Laws change—tax codes update. RESP contribution limits and lifetime contribution limits can be adjusted accordingly under the new policy.
So, by partnering with financial professionals who concentrate on estate planning and Registered Education Savings Plan quotes, you won’t fall behind when the world’s financial and legal systems make even slight adjustments.
In one Calgary case, a family lost out on $7,200 of government grants still available to it because they didn’t understand their contribution room. Do not allow oversight to destroy years of careful saving.
You’ve already done the hard part: saving regularly, dreaming big on behalf of your children or grandchildren. Don’t let your hard work be unpicked by a lack of clarity.

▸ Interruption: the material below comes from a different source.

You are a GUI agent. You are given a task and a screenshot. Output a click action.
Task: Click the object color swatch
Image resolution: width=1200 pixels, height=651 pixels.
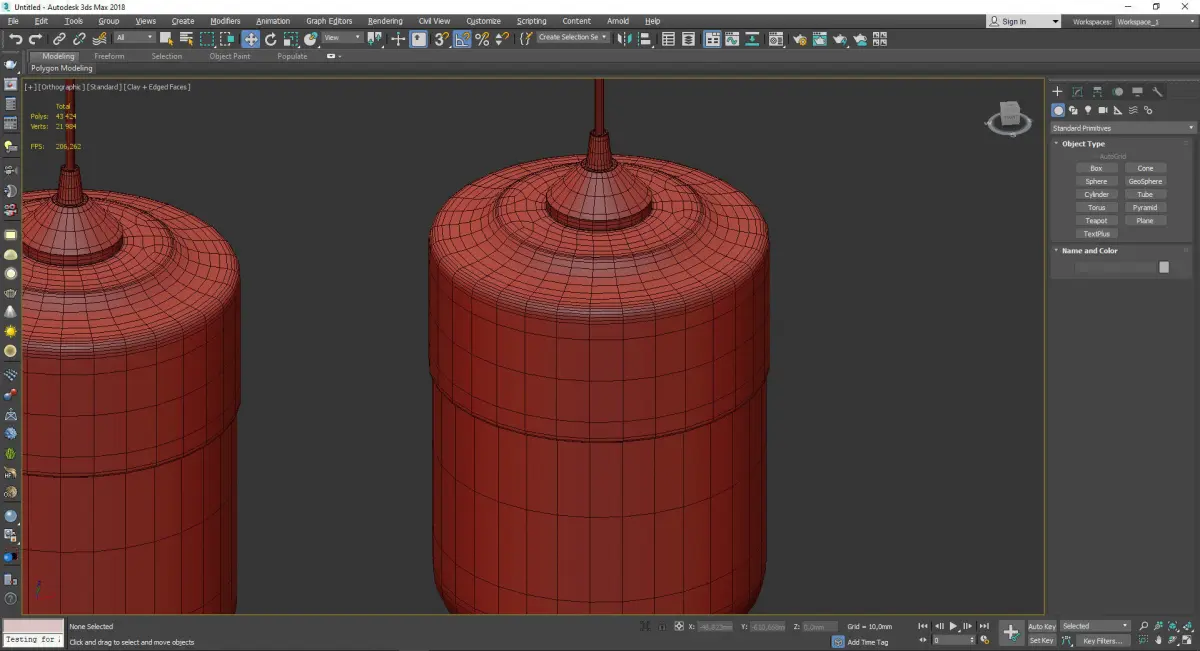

Protect your Registered Education Savings Plan, harmonize it with your estate plan and make sure your RESP transfers seamlessly to the ones for whom it was intended.
Our team at Canadian LIC is always here to help you through your options, from reviews of the RESP clause to setting up successor subscribers and reviewing each and every registered account you have.
Protect your legacy. Protect their future.
Let’s build your plan together.
Yes, you can typically transfer an RESP to a sibling of the original beneficiary without losing government grants or facing tax penalties, as long as they meet the age and relationship criteria. Check your own plan for terms associated with your RESP provider.
If there is no eligible successor beneficiary, the income earned can be paid as an accumulated income payment (AIP). However, at that time, it becomes a taxable amount and may be subject to an additional 20% tax, unless transferred to the subscriber’s RRSP, if they have contribution room available.
A testamentary trust can be utilized to hold the RESP and appoint a trustee to facilitate withdrawals tied to the educational requirements of the child. This is particularly handy in the case of blended families, or for child beneficiaries who require supervision of their funds until they come of age.
Usually, successor subscribers are identified in the RESP contract. But unless specifically provided for, the estate trustee or residual beneficiaries may require court approval to obtain control, and these would be costly delays in providing education funds.
EAPs from an RESP count as student income and could affect eligibility for need-based financial aid or bursaries. Strategic exit timing may help alleviate the potential damage while maximizing student-aid money. Education Assistance Payments (EAPs) from RESPs are considered student income and may impact eligibility for needs-based financial aid or bursaries. Strategic withdrawal timing can help minimize this impact while maximizing educational funding.
Joint subscribers — typically spouses — are co-owners of the plan, with the survivor maintaining control of the RESP. A successor subscriber is named who can keep contributing and managing without legal obstacles when the sole subscriber passes away.
If money is pulled out of an RESP for reasons other than post-secondary education, then the contributions can be taken out tax-free, but the investment income and grants will be taxed, along with a possible grant repayment. Careful planning avoids such losses.
Yes — for example, if the recipient has a disability and is eligible for an RDSP, then RESP wind-up planning can be dovetailed with RDSP contributions in the interest of longer-term support, although note that these plans are legally separate.
An institution will provide a professional approach and continuity, particularly in more involved family compositions or where there’s just no one there that fits the bill,” he said. They ensure the proper handling of the RESP contract, contribution regulations and requirements governing the grant.
Some RESP providers that may accommodate custom “RESP clauses” can be established during setup, specifying how to deal with the subscriber’s death, appointing a successor and specifying what can be done with the funds. The addition of such clauses is clear and helps to avoid complexity and confusion with estates.